Não vou aqui entrar nos méritos da Disney ou das gravadoras falidas e toda essa história que a gente já sabe. Quero voltar ao início do texto, quando eu falava da minha imaturidade acadêmica, essa que ainda me deixa boquiaberta em dados momentos. E um desses momentos foi quando, após a exposição de cada convidado, a professora mediadora, nesse gancho do Direito Autoral e da Propriedade Intelectual, coloca-se em uma posição que me estarrece: a de ser contra a publicação de teses na internet. A princípio, ela citou a violação desses direitos por meio do plágio estudantil como uma de suas principais preocupações. Ora, isso é ridículo: não faz muito tempo um professor da Física foi acusado de plágio [e um plágio deslavado, por sinal]. Não podemos sacrificar a democratização do conhecimento em função do comportamento irresponsável de uma minoria. E é fato: a comunidade acadêmica é um ovo, é cidade-pequena, todo mundo se conhece, se lê, se critica e se você comete um plágio, todo mundo descobre fácil e rápido. E sua reputação vai pro buraco.
Gente preguiçosa, gente que copia trabalho acadêmico nem vai para uma banca de examinadores. Quem se apropria sem citar não consegue manter a uniformidade do discurso. Ou seja: proibir a publicação das teses, a meu ver, está muito mais relacionada a um egocentrismo exacerbado, aquele de não ter o nome ali citado, do que, necessariamente, o de uma preocupação latente com a legitimidade de um trabalho acadêmico.
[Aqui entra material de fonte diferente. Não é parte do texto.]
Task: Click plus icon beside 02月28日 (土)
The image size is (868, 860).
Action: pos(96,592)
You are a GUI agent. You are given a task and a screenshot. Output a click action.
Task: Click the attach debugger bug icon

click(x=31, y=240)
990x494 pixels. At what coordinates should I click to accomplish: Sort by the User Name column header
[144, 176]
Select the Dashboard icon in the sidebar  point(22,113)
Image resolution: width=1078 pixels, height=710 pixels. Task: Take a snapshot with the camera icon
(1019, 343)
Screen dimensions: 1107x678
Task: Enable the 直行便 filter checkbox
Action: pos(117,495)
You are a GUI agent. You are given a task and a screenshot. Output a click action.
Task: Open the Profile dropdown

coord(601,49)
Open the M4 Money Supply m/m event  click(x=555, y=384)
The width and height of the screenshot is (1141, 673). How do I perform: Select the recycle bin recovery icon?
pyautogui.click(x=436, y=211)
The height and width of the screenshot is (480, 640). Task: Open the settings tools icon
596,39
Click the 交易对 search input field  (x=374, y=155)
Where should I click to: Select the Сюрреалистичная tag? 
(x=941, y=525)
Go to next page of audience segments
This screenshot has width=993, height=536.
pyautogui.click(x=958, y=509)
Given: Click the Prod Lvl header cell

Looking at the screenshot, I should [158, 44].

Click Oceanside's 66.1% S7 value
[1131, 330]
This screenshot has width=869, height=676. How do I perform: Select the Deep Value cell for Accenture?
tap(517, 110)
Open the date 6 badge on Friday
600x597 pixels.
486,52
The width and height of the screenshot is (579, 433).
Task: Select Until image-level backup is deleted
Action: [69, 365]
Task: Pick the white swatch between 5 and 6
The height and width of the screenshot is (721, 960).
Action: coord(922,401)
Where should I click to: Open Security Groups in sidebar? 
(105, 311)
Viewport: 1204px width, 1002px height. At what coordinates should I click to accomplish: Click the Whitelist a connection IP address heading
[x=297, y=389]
Então, como você faria para consultar uma tese que lhe interessa e que só está nos acervos físicos da USP? Ora, segundo a professora, “venha conhecer nossa ampla biblioteca, recheada de volumes interessantíssimos, aqui, logo aqui, na Sanfran ou no Butatã”. Sei. E se você mora no Maranhão, no Pará, na Bolívia, no Palau, na Bósnia… faz o quê? Pega o próximo vôo e vem pra cá, um pulinho, para conhecer a “ampla biblioteca”?
Alguns direitos reservados. Democratização da informação, do conhecimento e da cultura. É disso que eu falo e é disso que eu sou a favor.
1. CHAUÍ, Marilena. Conformismo e Resistência. São Paulo: Brasiliense, 1986. p. 18.